Rewrite the entries between the lines holding "The image size" and "pos(502,376)", inclusive, replacing "icon" with "symbol" and leaving everything else unchanged. Omit the pictures from your answer.

=== RECORDS PROVIDED ===

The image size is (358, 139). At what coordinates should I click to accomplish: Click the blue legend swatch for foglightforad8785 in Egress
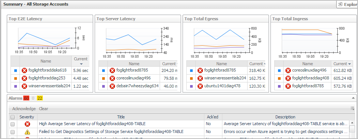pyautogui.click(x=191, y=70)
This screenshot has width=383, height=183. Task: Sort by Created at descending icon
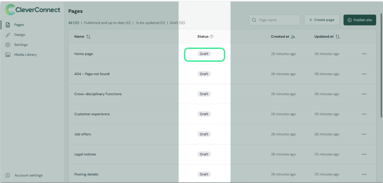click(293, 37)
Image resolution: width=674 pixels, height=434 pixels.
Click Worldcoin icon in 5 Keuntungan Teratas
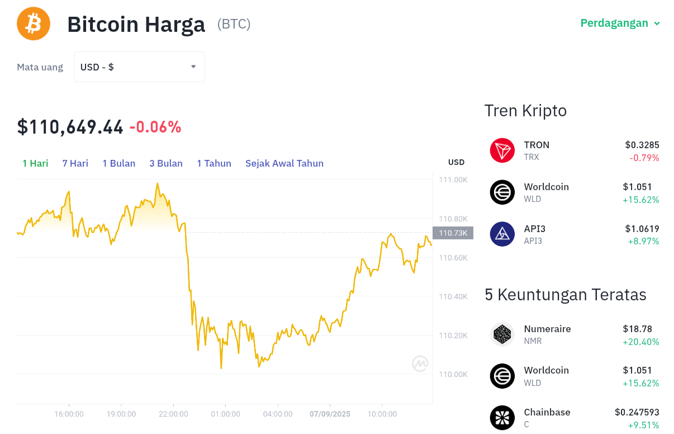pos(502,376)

===
=== RECORDS PROVIDED ===

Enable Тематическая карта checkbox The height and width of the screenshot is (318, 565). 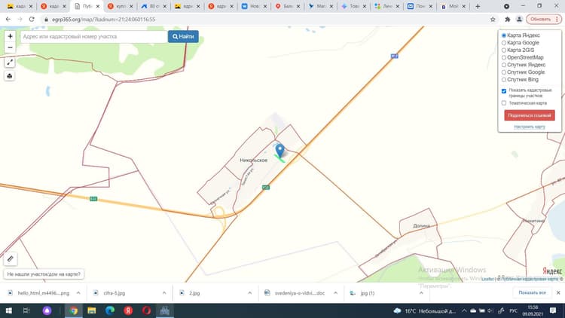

===

* [OUTPUT OF THE EXERCISE]
The image size is (358, 139). At what coordinates should I click to accomplish: Click the blue legend swatch for foglightforad8785 in Egress
pyautogui.click(x=191, y=70)
This screenshot has width=383, height=183. Task: Sort by Created at descending symbol
click(293, 37)
Image resolution: width=674 pixels, height=434 pixels.
Click Worldcoin symbol in 5 Keuntungan Teratas
pos(502,376)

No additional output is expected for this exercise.